Brenda Coultas

 
 
 

Mortal Beauty


Angel with a bright red suitcase came to the door
We walked the streets of Catskill
We walked alleys and ice cream parlors
I saw my future in a jar so I dashed it to the floor
I saw small pieces of wood ground into the dirt
The walls throbbed from the roots up and asked, “Are you the one who made the angel?”
The angel with the bright red suitcase never complained about the beauty of mortals
One day the angel opened the suitcase
The suitcase contained the seeds of all living things
Puppies and babies, fruits and nuts, and seeds as small as dots of dust
When the angel opened the suitcase the seeds of all living things burst out like a brood of cicadas
With only days to live

 


I Once Lived


I once lived there on the water and the bridge is famous
Like in pictures or wedding cakes, frosty and white
But crossing it is like rolling suitcases on stairs
crossing over is ordinary
stone and pavement
but underneath
ferries and speed boats

I once lived there for a short time
I met a man who knew the same people back home
Only he didn’t really know them except as fellow professors at faculty meetings
Coffee shop with a little air conditioning is where we met
It was not a romance
We became a pair and took a ferry to an island to hear music in a medieval church
Mosaics of Christ and his cohorts on the ceiling

I once lived there the same as glass blowers and grave diggers
Like the live camera pointed at my bridge
A tongue clicking in code
Before my breath
An undefined future tense

 
 
 

Houses

 


I woke up and saw that my hands had become small chairs.
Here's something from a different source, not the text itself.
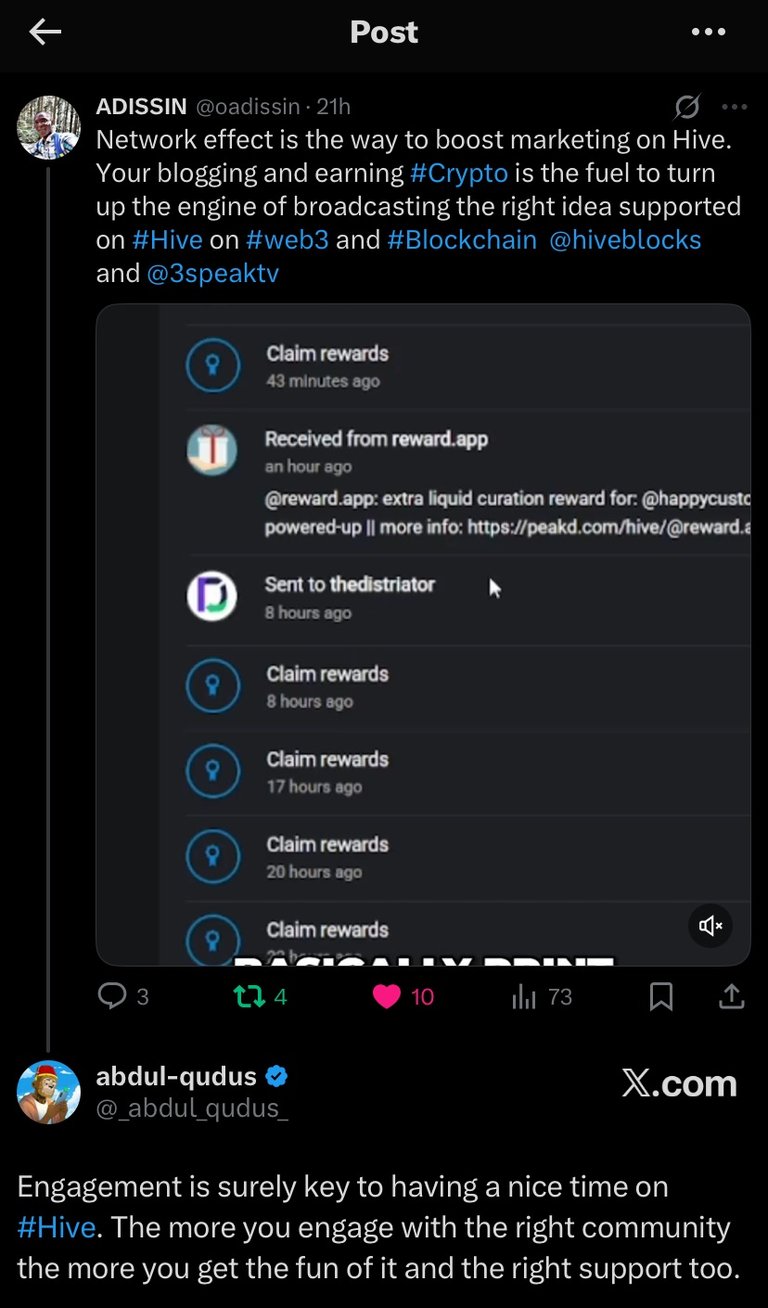Visit the @hiveblocks mention
Viewport: 768px width, 1308px height.
(x=625, y=240)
I sat on them
and fractured the left and the right. My hands were small chairs, I painted
them in rainbow colors. Imagine this, after dinner my hands became tables.
I placed several art books upon them and then a goosenecked reading lamp.
My eyes became eggs and fit comfortably inside my sockets; my sockets
could have been egg cartons for all that it mattered. My tables became
houses and we, my partner and I, moved in.

 
 

In the mid-90s, Brenda Coultas moved to New York City from the Midwest to
work on the staff of the Poetry Project. She is the author of five collections of poetry,
including The Tatters (Wesleyan University Press, 2014) and The Marvelous Bones
of Time
(Coffee House Press, 2007). Her work can be found in Bomb, The Brooklyn
Rail,
and the anthology Readings in Contemporary Poetry (Dia). Her new book, The
Writing of an Hour,
is forthcoming from Wesleyan University Press in 2022.